The volume of data recorded by current and future astrophysics experiments, and their complexity require a broad panel of knowledge in computer science, signal processing, statistics, and physics. Precise analysis of those data sets is a serious computational challenge, which cannot be done without the help of state-of-the-art tools. This requires sophisticated and robust analysis performed on many machines, as we need to process or simulate several times data sets. Among the future experiments, the Large Synoptic Survey Telescope (LSST) will collect terabytes of data per observation night, and their efficient processing and analysis remains a major challenge.
In this work, we investigate how to leverage Apache Spark to process and analyse future data sets in astronomy. We study the question first in the context of the FITS file format used across a wide range of astrophysical experiments. To this purpose we designed a data source API extension (spark-fits) to manipulate telescope images and astronomical tables with Apache Spark without performing data conversion, and we developed a new Apache Spark extension (spark3D) to manipulate 3D data sets and perform efficient queries: distribute 3D shapes, data sets join and cross-match, nearest neighbours search, spatial queries, and more.

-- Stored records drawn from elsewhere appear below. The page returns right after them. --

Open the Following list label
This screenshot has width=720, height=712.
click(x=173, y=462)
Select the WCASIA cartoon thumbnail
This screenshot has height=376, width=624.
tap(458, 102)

We will then share experience in interfacing existing codes in astronomy with Apache Spark: the difficulties but also the gain in using such a framework compared to previous performances.
Finally I will introduce AstroLab Software (https://astrolabsoftware.github.io), a project aiming at providing advanced software tools to overcome modern science challenges faced by research groups.
This seminar will be accessible to non-astronomers.
3.4 millions simulated galaxies from LSST DC2 data. Redshift between 1 (white) and 1.2 (black). Data extracted with LAL/Spark from a 11 GB catalog parquet file. It is displayed on the 3x3 LAL little wall of screens.